Prescribers also are tasked with educating patients and reassuring them that they will achieve the same results on a biosimilar as they did on a biologic. The experts suggest that if patients are concerned over the small changes in biosimilars, prescribers should assure them that the drugs have been tested in different disease states and data suggest the change will not be harmful. Dr. Strand noted that more high-level details about biosimilars are known compared with the reference product. The panel emphasized that physicians need education regarding biosimilars to become more comfortable with prescribing the drugs, which may result in larger uptake.

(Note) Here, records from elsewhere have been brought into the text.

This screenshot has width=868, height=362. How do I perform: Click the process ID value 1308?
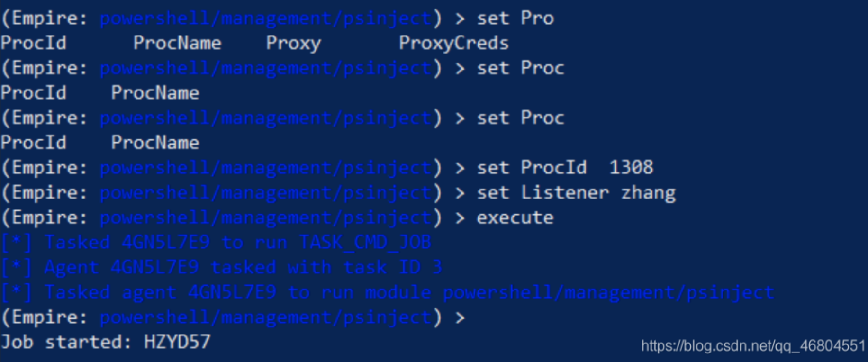tap(631, 168)
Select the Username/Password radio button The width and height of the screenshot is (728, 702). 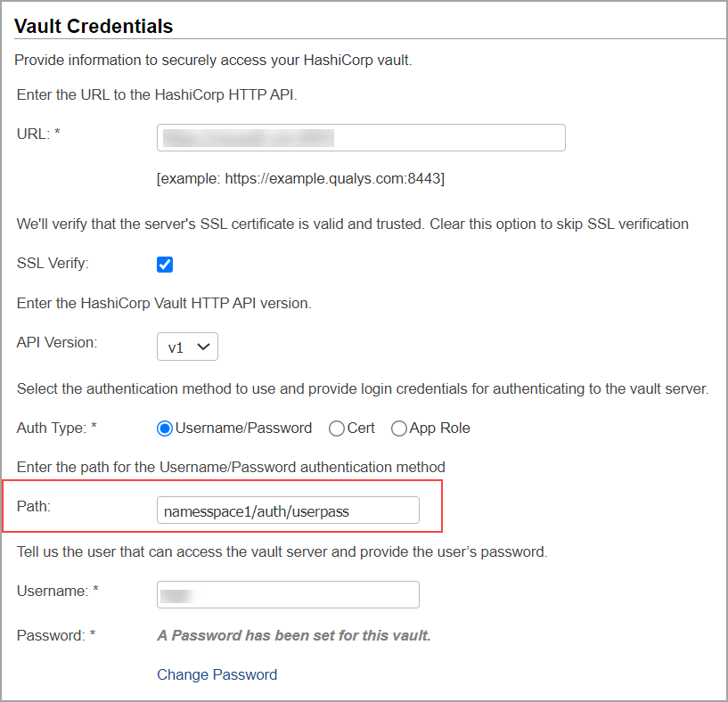pos(165,429)
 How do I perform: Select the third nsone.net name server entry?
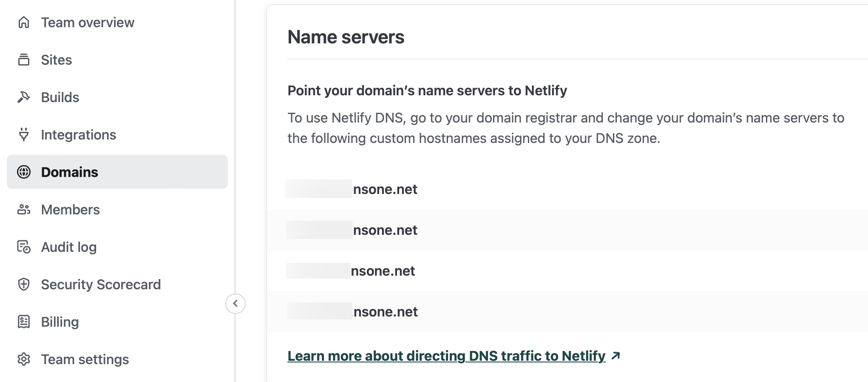point(383,271)
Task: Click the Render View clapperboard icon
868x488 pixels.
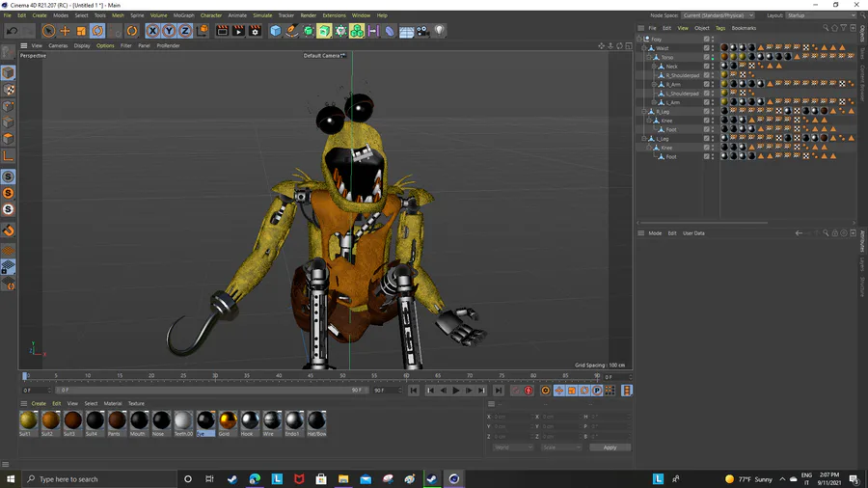Action: tap(222, 31)
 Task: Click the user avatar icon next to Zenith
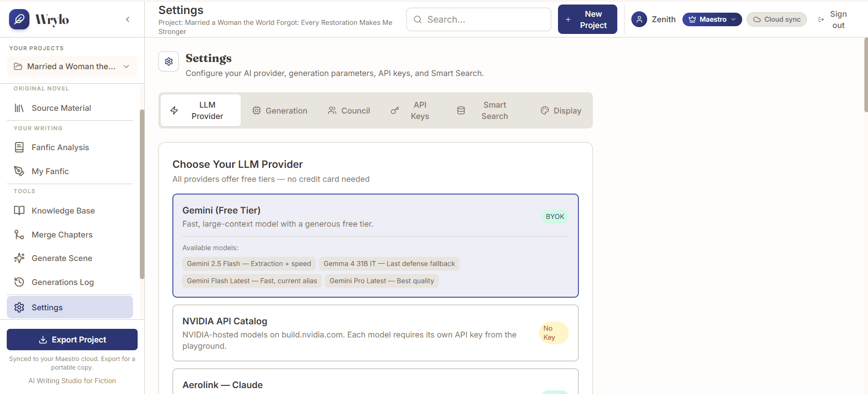(x=639, y=19)
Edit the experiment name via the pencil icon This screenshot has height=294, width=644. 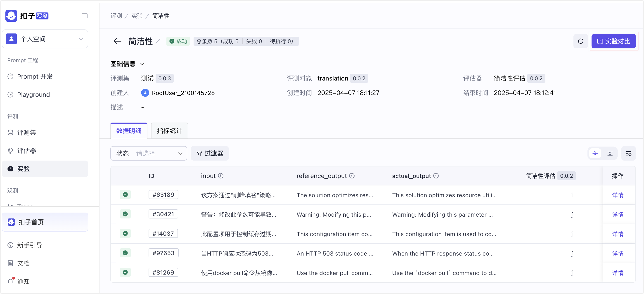tap(158, 41)
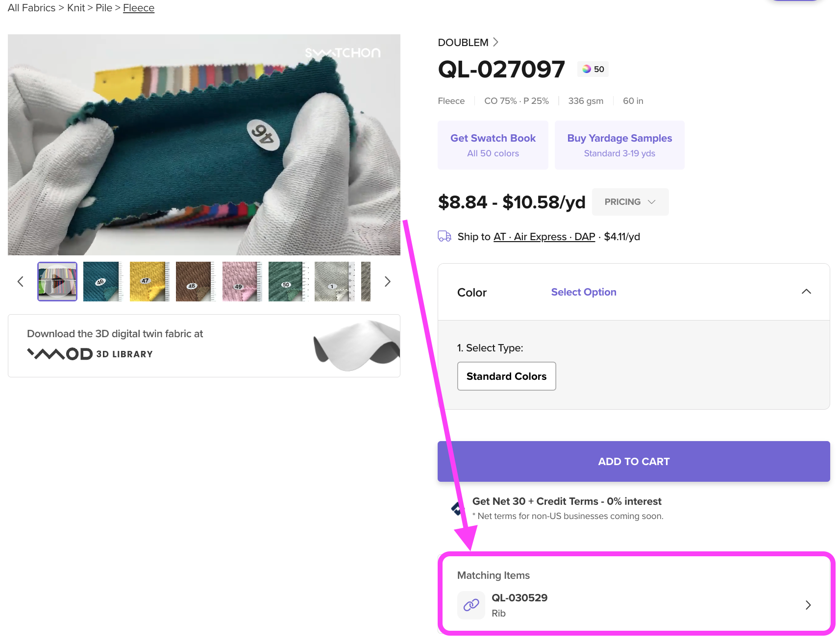Viewport: 840px width, 643px height.
Task: Open the Knit breadcrumb category
Action: [x=76, y=8]

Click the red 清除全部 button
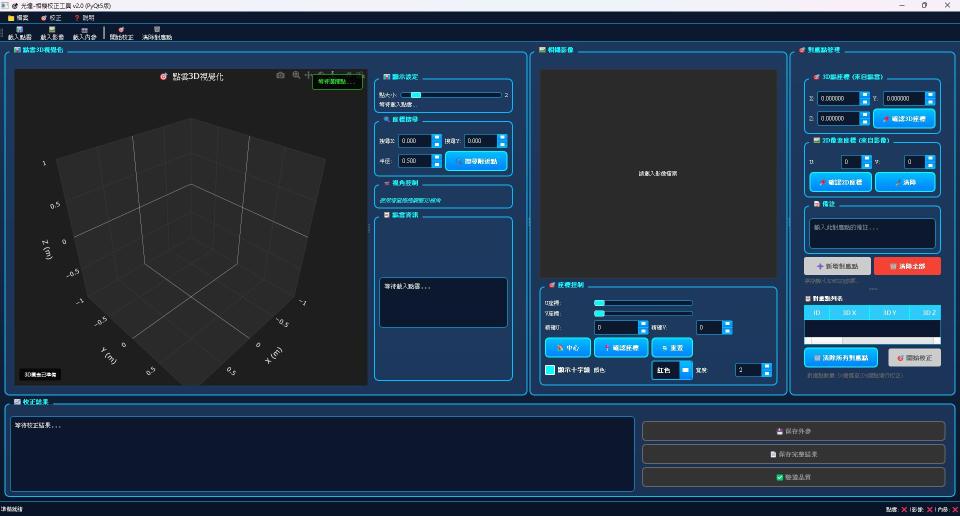click(906, 266)
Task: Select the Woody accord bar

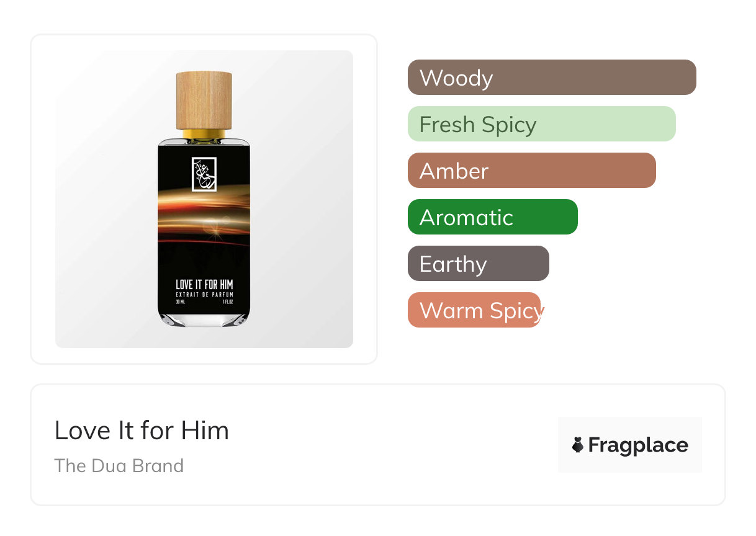Action: (551, 78)
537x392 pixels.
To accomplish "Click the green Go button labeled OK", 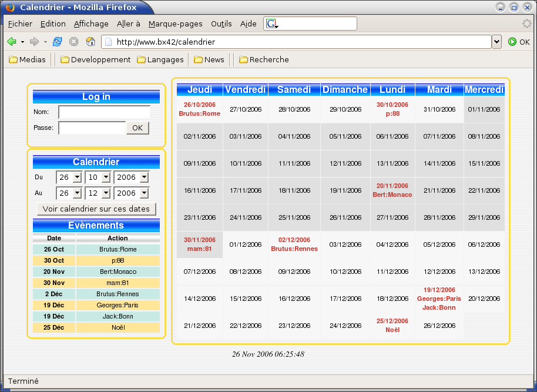I will [x=519, y=42].
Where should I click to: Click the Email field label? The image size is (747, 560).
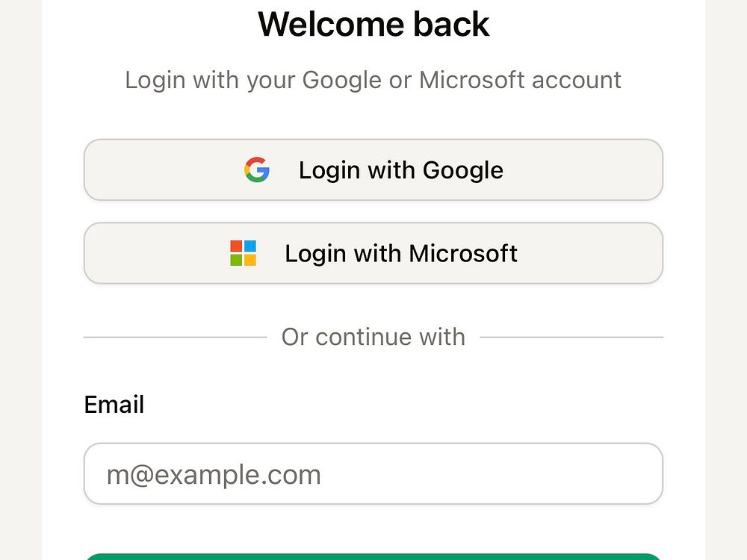tap(114, 405)
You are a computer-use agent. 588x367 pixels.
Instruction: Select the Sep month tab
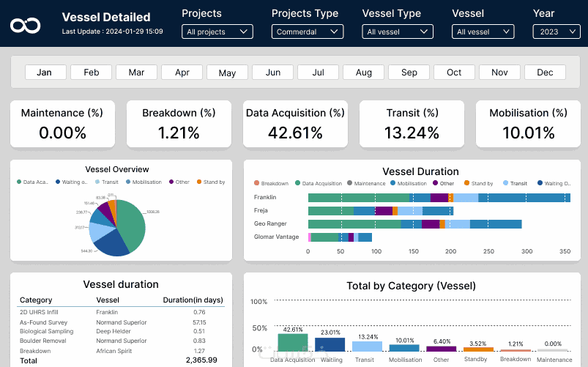pyautogui.click(x=409, y=73)
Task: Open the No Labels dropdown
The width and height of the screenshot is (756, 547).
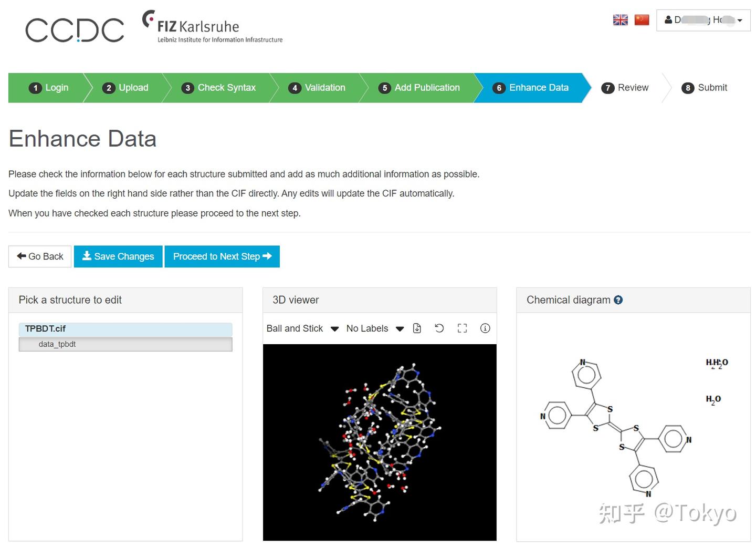Action: coord(375,328)
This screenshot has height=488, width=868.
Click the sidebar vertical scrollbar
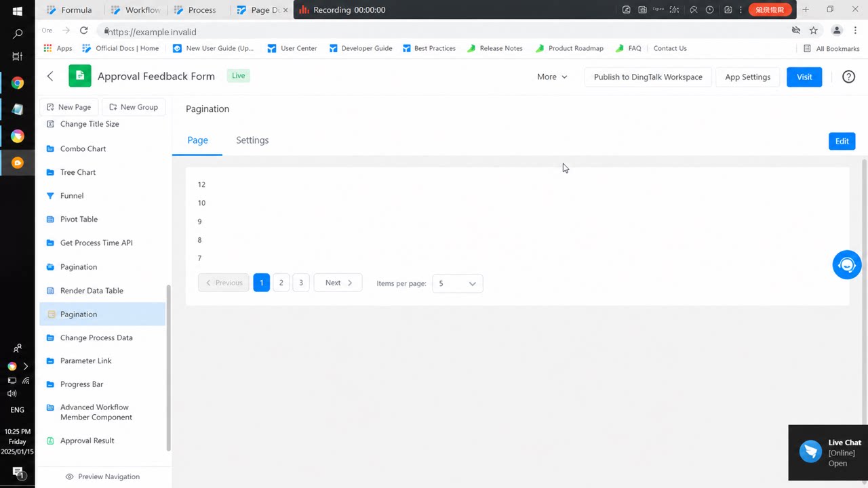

Since there are more than 50 biosimilars under review by the FDA, it is clear this new class of drugs is here to stay, according to the panel. This requires physicians to plan their course of action when talking to patients about treatment. Manufacturers have to do a great deal of planning, from creation of the biosimilar to its approval. They also must conduct extensive studies to determine how switching treatments will affect patients. Although the biosimilar industry is developing slowly, the experts agreed that the drugs will likely change the way diseases are managed for numerous conditions.

Dr. Wilson concluded that when generic drugs emerged, conversations took place that were similar to the current issues surrounding biosimilars, which he said may turn out to be as important to the industry as generics.

“The opportunities with biosimilars are great. They’re great for patient choice, they’re great for provider choice, and they can have a lot of cost savings and opportunities,” Dr. Wilson said. “I think the future will tell a lot of the litigations and the limitations. The access channels of some of these (that first come to market) will really pave the way for the future of biosimilars and how we use them in our practice.”